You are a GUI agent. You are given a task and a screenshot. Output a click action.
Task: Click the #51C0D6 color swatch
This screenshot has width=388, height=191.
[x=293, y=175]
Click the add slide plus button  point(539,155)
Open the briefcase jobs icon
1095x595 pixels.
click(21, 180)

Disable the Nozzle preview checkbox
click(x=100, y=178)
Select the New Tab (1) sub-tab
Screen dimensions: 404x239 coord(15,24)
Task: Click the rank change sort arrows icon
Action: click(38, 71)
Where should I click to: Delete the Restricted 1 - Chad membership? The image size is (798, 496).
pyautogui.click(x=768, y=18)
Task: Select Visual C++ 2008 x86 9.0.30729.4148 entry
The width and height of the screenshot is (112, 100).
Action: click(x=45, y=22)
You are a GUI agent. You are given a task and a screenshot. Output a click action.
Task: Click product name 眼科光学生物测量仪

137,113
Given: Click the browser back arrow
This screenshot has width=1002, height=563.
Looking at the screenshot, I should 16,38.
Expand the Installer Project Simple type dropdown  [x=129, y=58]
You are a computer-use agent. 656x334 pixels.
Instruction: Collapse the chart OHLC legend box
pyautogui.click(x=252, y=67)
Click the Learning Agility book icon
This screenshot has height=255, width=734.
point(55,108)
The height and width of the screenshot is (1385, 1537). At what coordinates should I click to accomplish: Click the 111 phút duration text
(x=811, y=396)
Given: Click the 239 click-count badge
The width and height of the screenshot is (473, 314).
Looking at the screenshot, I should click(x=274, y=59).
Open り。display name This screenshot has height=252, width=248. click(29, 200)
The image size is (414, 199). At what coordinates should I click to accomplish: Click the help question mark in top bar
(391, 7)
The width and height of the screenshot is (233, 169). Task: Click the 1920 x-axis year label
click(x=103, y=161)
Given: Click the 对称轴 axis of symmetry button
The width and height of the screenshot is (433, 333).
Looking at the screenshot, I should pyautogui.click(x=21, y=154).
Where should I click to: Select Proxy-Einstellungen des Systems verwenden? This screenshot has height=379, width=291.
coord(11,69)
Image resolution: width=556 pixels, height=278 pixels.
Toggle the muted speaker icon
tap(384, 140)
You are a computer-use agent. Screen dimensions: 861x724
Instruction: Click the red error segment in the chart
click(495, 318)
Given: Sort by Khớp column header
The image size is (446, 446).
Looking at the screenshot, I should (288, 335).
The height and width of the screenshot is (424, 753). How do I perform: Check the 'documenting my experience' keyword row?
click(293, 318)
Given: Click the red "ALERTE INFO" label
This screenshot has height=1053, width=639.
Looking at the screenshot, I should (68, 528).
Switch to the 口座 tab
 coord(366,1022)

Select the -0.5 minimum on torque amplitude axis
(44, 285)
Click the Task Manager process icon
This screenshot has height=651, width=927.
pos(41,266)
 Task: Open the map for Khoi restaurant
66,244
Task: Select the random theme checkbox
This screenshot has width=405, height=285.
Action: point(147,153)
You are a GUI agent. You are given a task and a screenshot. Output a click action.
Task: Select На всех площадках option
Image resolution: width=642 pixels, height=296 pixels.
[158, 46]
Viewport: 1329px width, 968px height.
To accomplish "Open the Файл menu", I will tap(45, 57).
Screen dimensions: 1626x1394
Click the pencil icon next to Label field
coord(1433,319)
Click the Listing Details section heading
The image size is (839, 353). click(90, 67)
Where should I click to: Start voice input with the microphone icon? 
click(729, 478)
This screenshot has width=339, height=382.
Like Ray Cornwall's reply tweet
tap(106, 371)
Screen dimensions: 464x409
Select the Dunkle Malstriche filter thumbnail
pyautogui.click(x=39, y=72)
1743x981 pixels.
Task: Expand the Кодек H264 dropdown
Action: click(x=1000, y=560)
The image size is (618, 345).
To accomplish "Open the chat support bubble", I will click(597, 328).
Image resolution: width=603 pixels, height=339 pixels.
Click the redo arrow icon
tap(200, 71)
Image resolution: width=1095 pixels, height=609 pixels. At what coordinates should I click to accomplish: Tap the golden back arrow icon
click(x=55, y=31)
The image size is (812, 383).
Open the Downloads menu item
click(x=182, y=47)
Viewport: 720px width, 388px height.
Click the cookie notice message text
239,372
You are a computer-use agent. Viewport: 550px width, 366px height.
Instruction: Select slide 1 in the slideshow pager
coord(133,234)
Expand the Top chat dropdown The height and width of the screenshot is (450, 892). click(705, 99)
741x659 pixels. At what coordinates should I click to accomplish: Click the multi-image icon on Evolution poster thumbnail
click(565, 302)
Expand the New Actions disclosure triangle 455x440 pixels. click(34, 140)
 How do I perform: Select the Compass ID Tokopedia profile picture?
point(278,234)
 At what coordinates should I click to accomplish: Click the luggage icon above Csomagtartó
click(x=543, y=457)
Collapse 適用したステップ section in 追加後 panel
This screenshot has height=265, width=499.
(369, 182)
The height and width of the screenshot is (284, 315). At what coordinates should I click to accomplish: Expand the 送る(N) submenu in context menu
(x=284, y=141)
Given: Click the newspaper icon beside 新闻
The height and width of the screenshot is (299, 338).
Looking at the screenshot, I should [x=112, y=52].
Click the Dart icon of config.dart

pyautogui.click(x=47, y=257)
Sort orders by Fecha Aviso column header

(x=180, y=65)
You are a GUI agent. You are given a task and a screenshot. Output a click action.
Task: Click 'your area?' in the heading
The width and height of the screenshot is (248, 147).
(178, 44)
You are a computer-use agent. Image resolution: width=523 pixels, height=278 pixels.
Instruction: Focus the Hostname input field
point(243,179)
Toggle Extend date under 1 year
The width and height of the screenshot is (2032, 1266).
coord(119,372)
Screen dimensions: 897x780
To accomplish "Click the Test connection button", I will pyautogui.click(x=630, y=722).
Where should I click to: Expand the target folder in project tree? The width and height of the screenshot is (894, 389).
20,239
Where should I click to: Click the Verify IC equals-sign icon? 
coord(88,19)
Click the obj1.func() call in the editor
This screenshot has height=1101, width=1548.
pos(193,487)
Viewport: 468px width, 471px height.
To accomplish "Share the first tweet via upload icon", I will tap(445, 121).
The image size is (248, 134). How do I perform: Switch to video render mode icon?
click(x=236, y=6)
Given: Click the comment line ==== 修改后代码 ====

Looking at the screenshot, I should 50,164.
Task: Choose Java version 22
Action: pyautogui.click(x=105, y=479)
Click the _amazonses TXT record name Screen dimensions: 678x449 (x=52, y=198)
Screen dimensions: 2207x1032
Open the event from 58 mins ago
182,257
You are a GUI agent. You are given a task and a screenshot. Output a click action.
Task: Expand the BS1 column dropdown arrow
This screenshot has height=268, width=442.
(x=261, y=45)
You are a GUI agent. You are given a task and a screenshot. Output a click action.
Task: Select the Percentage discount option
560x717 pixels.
= = =
What is asked — Reproduce all the records with every instance of "GUI agent" replaced by "screen agent", leaving everything else unchanged.

Reply —
You are a screen agent. You are given a task and a screenshot. Output a click action.
Task: Click the #51C0D6 color swatch
This screenshot has width=388, height=191.
[x=293, y=175]
Click the add slide plus button  point(539,155)
Open the briefcase jobs icon
1095x595 pixels.
click(21, 180)

Disable the Nozzle preview checkbox
click(x=100, y=178)
Select the New Tab (1) sub-tab
Screen dimensions: 404x239 coord(15,24)
Task: Click the rank change sort arrows icon
Action: click(38, 71)
Where should I click to: Delete the Restricted 1 - Chad membership? The image size is (798, 496).
pyautogui.click(x=768, y=18)
Task: Select Visual C++ 2008 x86 9.0.30729.4148 entry
The width and height of the screenshot is (112, 100).
Action: click(x=45, y=22)
You are a screen agent. You are given a task and a screenshot. Output a click action.
Task: Click product name 眼科光学生物测量仪

137,113
Given: Click the browser back arrow
This screenshot has width=1002, height=563.
Looking at the screenshot, I should 16,38.
Expand the Installer Project Simple type dropdown  [x=129, y=58]
You are a computer-use agent. 656x334 pixels.
Instruction: Collapse the chart OHLC legend box
pyautogui.click(x=252, y=67)
Click the Learning Agility book icon
This screenshot has height=255, width=734.
point(55,108)
The height and width of the screenshot is (1385, 1537). At what coordinates should I click to accomplish: Click the 111 phút duration text
(x=811, y=396)
Given: Click the 239 click-count badge
The width and height of the screenshot is (473, 314).
Looking at the screenshot, I should click(x=274, y=59).
Open り。display name This screenshot has height=252, width=248. click(29, 200)
The image size is (414, 199). At what coordinates should I click to accomplish: Click the help question mark in top bar
(391, 7)
The width and height of the screenshot is (233, 169). Task: Click the 1920 x-axis year label
click(x=103, y=161)
Given: Click the 对称轴 axis of symmetry button
The width and height of the screenshot is (433, 333).
Looking at the screenshot, I should pyautogui.click(x=21, y=154).
Where should I click to: Select Proxy-Einstellungen des Systems verwenden? This screenshot has height=379, width=291.
coord(11,69)
Image resolution: width=556 pixels, height=278 pixels.
Toggle the muted speaker icon
tap(384, 140)
You are a computer-use agent. Screen dimensions: 861x724
Instruction: Click the red error segment in the chart
click(495, 318)
Given: Sort by Khớp column header
The image size is (446, 446).
Looking at the screenshot, I should (288, 335).
The height and width of the screenshot is (424, 753). How do I perform: Check the 'documenting my experience' keyword row?
click(293, 318)
Given: Click the red "ALERTE INFO" label
This screenshot has height=1053, width=639.
Looking at the screenshot, I should (68, 528).
Switch to the 口座 tab
 coord(366,1022)

Select the -0.5 minimum on torque amplitude axis
(44, 285)
Click the Task Manager process icon
This screenshot has height=651, width=927.
pos(41,266)
 Task: Open the map for Khoi restaurant
66,244
Task: Select the random theme checkbox
This screenshot has width=405, height=285.
Action: point(147,153)
You are a screen agent. You are given a task and a screenshot. Output a click action.
Task: Select На всех площадках option
Image resolution: width=642 pixels, height=296 pixels.
[158, 46]
Viewport: 1329px width, 968px height.
To accomplish "Open the Файл menu", I will tap(45, 57).
Screen dimensions: 1626x1394
Click the pencil icon next to Label field
coord(1433,319)
Click the Listing Details section heading
The image size is (839, 353). click(90, 67)
Where should I click to: Start voice input with the microphone icon? 
click(729, 478)
This screenshot has width=339, height=382.
Like Ray Cornwall's reply tweet
tap(106, 371)
Screen dimensions: 464x409
Select the Dunkle Malstriche filter thumbnail
pyautogui.click(x=39, y=72)
1743x981 pixels.
Task: Expand the Кодек H264 dropdown
Action: click(x=1000, y=560)
The image size is (618, 345).
To accomplish "Open the chat support bubble", I will click(597, 328).
Image resolution: width=603 pixels, height=339 pixels.
Click the redo arrow icon
tap(200, 71)
Image resolution: width=1095 pixels, height=609 pixels. At what coordinates should I click to accomplish: Tap the golden back arrow icon
click(x=55, y=31)
The image size is (812, 383).
Open the Downloads menu item
click(x=182, y=47)
Viewport: 720px width, 388px height.
Click the cookie notice message text
239,372
You are a computer-use agent. Viewport: 550px width, 366px height.
Instruction: Select slide 1 in the slideshow pager
coord(133,234)
Expand the Top chat dropdown The height and width of the screenshot is (450, 892). click(705, 99)
741x659 pixels. At what coordinates should I click to accomplish: Click the multi-image icon on Evolution poster thumbnail
click(565, 302)
Expand the New Actions disclosure triangle 455x440 pixels. click(34, 140)
 How do I perform: Select the Compass ID Tokopedia profile picture?
point(278,234)
 At what coordinates should I click to accomplish: Click the luggage icon above Csomagtartó
click(x=543, y=457)
Collapse 適用したステップ section in 追加後 panel
This screenshot has height=265, width=499.
(369, 182)
The height and width of the screenshot is (284, 315). At what coordinates should I click to accomplish: Expand the 送る(N) submenu in context menu
(x=284, y=141)
Given: Click the newspaper icon beside 新闻
The height and width of the screenshot is (299, 338).
Looking at the screenshot, I should [x=112, y=52].
Click the Dart icon of config.dart

pyautogui.click(x=47, y=257)
Sort orders by Fecha Aviso column header

(x=180, y=65)
You are a screen agent. You are given a task and a screenshot. Output a click action.
Task: Click 'your area?' in the heading
The width and height of the screenshot is (248, 147).
(178, 44)
You are a computer-use agent. Image resolution: width=523 pixels, height=278 pixels.
Instruction: Focus the Hostname input field
point(243,179)
Toggle Extend date under 1 year
The width and height of the screenshot is (2032, 1266).
coord(119,372)
Screen dimensions: 897x780
To accomplish "Click the Test connection button", I will pyautogui.click(x=630, y=722).
Where should I click to: Expand the target folder in project tree? The width and height of the screenshot is (894, 389).
20,239
Where should I click to: Click the Verify IC equals-sign icon? 
coord(88,19)
Click the obj1.func() call in the editor
This screenshot has height=1101, width=1548.
pos(193,487)
Viewport: 468px width, 471px height.
To accomplish "Share the first tweet via upload icon", I will tap(445, 121).
The image size is (248, 134). How do I perform: Switch to video render mode icon?
click(x=236, y=6)
Given: Click the comment line ==== 修改后代码 ====

Looking at the screenshot, I should 50,164.
Task: Choose Java version 22
Action: pyautogui.click(x=105, y=479)
Click the _amazonses TXT record name Screen dimensions: 678x449 (x=52, y=198)
Screen dimensions: 2207x1032
Open the event from 58 mins ago
182,257
You are a screen agent. You are given a task and a screenshot. Output a click action.
Task: Expand the BS1 column dropdown arrow
This screenshot has height=268, width=442.
(x=261, y=45)
You are a screen agent. You are given a task and a screenshot. Output a click action.
Task: Select the Percentage discount option
560x717 pixels.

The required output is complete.